Most expensive furniture we ever owned.

Janet Reid said...

most expensive furniture we've ever owned
It's 1:16am and I am laughing so hard I think I woke the dog next door.

KDJames said...

My work here is done.

Stacy said...

Oh, yeah.

I drove back to Indiana from an internship in Los Angeles, alone. I had just finished grad school, so I wasn't exactly floating in cash. Drove for 12 hours, found a cheap motel in the middle of the desert called (something like) The Needle Inn. (Or was it Needful Things? I don't recall.) Went in to get a room, and the woman "helping" me was straight out of a Stephen King novel, or perhaps a David Lynch film. I got the key, went into the room, only to discover there was no deadbolt or one of those newfangled, metal-latch locks you pretty much only find in hotel rooms. Just a regular lock on the knob. So, reasoning I would hear it if anyone tried to get in (even though I am partially deaf), I piled all my stuff against the door, brushed my teeth in the stained sink, and tried to sleep.

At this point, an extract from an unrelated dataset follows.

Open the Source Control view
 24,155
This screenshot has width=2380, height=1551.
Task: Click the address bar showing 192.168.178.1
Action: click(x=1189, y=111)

I didn't. It was one of the few times in my life I couldn't. I couldn't stop thinking about the puny lock that would NOT stop any serial killers who were surely lurking outside or in other rooms.

The next morning, in my haste to leave, I almost backed into a row of Harley Davidsons that would have gone down like dominoes if I had--and would have invited the wrath of the bikers who drove them. As the hotel receded in the distance, I felt like a woman escaping a horror film.

From now on, it's the Hilton, no matter how much it hurts financially.

AJ Blythe said...

Late to the party, but so glad I made it. I've been laughing so hard The Hub came to see what was so funny.

Stacy said...

Oh, I forgot about the hotel in Chicago where the shower in the room had a see-through glass panel between it and the room--and the shower curtain was on the bedroom side of the panel.

The designers were obviously never betrayed in their trust falls as children.